Iskoisia and the Blood Walls, c. 3E 820
Not long after, the Iskoisia clan' came. They are the great stubborn warriors, mercenaries, and survivors of endless skirmishes against the Kin'toni hordes. The clan is led by Thyrak Iskoisia, called the Iron Fang, a scarred veteran who had lost an arm to a Kin'toni bite yet lived.
The Iskoisa brought formations and the art of organized warfare. Where before Rakenthu's defense had been bands of hunters and scattered guards, now they drilled, marched, and learned the rhythm of war.
"A wall is not stone alone; it is the will of those who bleed to raise it." - Thyrak Iskoisia c. 3E 820
The Frichimya oversaw the construction of what became known as the Blood Walls, high barricades of fitted stone reinforced with iron.
It was under Thyrak's command to face its first great siege when three kin'toni clans descended upon the cliffs in the dark of winter. For months, they hurled themselves at the gates, scaling ladders of bond and rope, until the walls ran slick with blood.

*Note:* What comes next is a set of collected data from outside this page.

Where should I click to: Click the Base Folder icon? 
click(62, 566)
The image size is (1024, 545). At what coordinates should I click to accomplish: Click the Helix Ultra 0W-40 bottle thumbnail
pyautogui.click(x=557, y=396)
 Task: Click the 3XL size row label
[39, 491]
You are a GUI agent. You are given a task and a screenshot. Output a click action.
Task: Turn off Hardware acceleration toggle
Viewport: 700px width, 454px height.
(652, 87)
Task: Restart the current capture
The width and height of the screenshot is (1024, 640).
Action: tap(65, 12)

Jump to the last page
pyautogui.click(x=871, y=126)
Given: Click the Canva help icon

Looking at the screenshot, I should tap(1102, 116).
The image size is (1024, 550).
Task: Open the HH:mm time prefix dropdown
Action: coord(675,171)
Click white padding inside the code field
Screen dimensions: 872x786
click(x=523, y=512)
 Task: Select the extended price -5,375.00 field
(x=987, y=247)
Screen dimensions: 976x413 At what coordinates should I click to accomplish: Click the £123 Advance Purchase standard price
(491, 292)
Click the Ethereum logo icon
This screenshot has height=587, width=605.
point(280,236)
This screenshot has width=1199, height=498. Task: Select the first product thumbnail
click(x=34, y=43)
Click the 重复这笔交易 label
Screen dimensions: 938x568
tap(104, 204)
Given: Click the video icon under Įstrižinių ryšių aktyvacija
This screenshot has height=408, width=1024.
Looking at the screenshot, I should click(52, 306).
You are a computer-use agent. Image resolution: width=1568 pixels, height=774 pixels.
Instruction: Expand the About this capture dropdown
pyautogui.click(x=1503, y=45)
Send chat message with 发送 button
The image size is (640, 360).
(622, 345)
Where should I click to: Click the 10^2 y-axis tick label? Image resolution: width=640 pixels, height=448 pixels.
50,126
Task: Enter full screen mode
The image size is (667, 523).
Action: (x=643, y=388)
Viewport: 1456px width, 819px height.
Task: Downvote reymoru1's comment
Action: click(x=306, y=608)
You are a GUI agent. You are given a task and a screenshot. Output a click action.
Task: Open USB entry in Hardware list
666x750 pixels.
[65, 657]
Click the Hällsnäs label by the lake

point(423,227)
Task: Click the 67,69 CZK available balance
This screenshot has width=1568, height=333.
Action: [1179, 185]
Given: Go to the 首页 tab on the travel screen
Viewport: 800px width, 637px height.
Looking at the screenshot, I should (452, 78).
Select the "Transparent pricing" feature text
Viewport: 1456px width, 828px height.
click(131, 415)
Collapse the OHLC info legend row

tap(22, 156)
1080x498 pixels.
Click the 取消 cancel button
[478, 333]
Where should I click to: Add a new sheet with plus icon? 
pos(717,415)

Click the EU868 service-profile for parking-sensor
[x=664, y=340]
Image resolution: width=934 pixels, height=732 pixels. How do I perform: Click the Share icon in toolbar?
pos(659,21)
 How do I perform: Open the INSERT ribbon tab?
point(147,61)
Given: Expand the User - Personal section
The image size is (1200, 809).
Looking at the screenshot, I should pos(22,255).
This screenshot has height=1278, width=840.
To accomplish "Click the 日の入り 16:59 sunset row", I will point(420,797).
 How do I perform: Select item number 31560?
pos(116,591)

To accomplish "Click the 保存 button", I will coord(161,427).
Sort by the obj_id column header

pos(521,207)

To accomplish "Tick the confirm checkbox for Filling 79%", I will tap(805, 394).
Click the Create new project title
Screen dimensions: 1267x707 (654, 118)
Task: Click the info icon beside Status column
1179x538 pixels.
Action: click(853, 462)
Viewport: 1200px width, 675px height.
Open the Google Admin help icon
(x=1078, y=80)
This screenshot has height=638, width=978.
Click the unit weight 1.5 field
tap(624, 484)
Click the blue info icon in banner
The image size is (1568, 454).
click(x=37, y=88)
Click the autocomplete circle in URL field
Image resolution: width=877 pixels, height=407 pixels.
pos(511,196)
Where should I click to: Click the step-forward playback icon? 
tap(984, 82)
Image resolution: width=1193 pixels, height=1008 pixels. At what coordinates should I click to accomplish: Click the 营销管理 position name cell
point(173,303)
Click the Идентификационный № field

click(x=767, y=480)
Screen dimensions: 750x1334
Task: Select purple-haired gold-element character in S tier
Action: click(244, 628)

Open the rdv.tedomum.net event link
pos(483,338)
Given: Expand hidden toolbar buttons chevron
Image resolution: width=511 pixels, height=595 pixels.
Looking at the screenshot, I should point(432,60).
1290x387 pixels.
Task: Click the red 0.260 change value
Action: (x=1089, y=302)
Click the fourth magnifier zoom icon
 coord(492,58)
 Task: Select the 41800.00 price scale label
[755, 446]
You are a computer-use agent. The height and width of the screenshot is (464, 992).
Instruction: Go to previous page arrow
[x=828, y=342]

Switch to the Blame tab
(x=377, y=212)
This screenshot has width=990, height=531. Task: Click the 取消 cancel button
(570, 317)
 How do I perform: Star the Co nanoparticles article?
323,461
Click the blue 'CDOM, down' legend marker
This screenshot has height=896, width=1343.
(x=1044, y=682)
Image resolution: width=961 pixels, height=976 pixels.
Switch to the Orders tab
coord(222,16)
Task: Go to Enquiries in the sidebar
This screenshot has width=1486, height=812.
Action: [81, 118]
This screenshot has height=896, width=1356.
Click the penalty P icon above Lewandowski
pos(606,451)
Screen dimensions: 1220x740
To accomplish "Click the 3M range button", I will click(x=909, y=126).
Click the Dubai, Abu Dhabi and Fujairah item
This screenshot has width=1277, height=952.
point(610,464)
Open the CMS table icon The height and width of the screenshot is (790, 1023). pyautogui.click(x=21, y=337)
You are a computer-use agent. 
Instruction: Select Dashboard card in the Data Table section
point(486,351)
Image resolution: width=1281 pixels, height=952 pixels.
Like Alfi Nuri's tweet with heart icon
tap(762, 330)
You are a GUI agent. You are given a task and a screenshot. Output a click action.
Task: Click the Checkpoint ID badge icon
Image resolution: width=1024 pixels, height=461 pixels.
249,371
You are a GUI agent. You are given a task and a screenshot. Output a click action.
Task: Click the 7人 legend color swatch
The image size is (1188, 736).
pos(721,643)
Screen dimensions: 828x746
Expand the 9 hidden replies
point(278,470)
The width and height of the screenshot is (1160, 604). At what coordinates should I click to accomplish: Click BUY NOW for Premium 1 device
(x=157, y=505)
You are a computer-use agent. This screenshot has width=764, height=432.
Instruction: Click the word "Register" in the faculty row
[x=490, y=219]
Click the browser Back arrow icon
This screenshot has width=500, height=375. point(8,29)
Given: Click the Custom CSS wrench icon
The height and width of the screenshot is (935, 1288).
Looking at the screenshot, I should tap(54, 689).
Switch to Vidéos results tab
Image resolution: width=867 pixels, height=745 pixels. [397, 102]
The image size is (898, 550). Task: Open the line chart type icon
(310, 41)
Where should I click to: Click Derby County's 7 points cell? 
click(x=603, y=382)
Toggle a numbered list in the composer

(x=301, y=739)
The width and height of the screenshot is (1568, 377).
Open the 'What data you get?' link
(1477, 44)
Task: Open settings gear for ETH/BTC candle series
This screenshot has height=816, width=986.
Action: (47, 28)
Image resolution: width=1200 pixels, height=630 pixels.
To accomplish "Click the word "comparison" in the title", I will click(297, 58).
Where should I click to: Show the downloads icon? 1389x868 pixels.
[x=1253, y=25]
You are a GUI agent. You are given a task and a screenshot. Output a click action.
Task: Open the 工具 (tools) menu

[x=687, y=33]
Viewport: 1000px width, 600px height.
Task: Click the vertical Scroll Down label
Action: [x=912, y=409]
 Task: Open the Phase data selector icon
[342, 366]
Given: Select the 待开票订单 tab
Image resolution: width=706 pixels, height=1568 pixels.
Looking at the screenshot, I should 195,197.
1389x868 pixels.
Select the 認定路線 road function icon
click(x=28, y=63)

Chadast Ironblood, c. 3E 900
Descended from the mingling of Frichimya forgers and Lisive farmers, the Chadast Clan emerged. They are known for their red-streaked banners and endurance they became the Rakenthu's backbone. Their founder, Durn Chadast, was once a smith-farmer who believed strength came from bledning flame and earth. The Chadast organized the city's first Militia Levy, calling upon farmers, artisans, and workers to take up arms when the walls were threatened. Chadast represented the common folk, unlike the professional warriors of the Iskoisia, and their strength lay in numbers and sheer stubbornness.
"Your levies are soft-handed peasants," - snarled an Iskoisia captain.
"Then let your soliders eat the bread they cannot bake and drink the water they cannot draw. When famine comes, it is the peasants who keep you alive, and when war comes, they will bleed beside you." - he strucked the table with his hammer. Durn Chadast c. 3E 900
Assadar and the Shattering, c. 4E 100-150
When the volcanic winter of the shattering struck, Rakenthu nearly fell. Herds died, crops failed, and the icy winds howled through the Thalen Gorge. The city was thrown into chaos; starvation and riots claimed as many lives as Kin'toni raids. It was in this desperate time that the Assadar Clan rose to prominence. Founded by Tyvioner Assadar, a former Lisive healer, the Assadar became the guardians of the city's spirit. They preached sacrifice, unity, and endurance. They gathered the broken pieces of society and bound them together with belief. The Assadar declared that Rakenthu itself was the Stone Flame, they build shrines and lit fires in every hall. It is explained that a living spirit would not be extinguished.
"The hunger may crawl our bodies, the cold may freeze us to death, but it will not take our hearts. We are the Rakenthu's future. If the gods have abandoned us, then we shall be gods to each other." - Tyvioner Assadar c. 4E 125
Rakenthu survived the shattering, though scarred forever.
Rakenthu in 4E 500
In the waning of the Fourth Era, Rakentu stands as one of the last surviving strongholds of the Zu'aan. Together with the seven clans - Assira, Frichimya, Iskim, Iskoisia, Chadast, and Assadar. The cliffs if Thalen are noy honeycombed with chambers, terraces, forges, gardens, archives, barracks, and shrines. The Blood Walls stand watch, smoke still rises from the western plateau, and the Hall of Records still gathers the city's history. Yet the glaciers creep closer each year, and the kin'toni prowl the frozen forest in ever greater numbers.
Psychology
Rakenthu is a people with a sharpened mind, honed by hunger, and yet bound together by stubborn endurance. They live on the edge of survival, cliffs at their backs, the Thalen River roaring below, and kin'toni in the forests beyond. Their psychology reflects various precarious existences.
The Stone's Will
The Rakenthu citizens believe that suffering is not only inevitable but also necessary. Everyone will shed their blood to protect the Rakenthu's will. Their ancestors survived the worst plague, famine, and volcanic winter. To them, enduring and surviving pain is the proof of life. Children are raised to endure cold, hunger, and hardship from an early age. Bruises from training are not pitied but praised. Tears are not seen as weakness, but as a tribute to endurance.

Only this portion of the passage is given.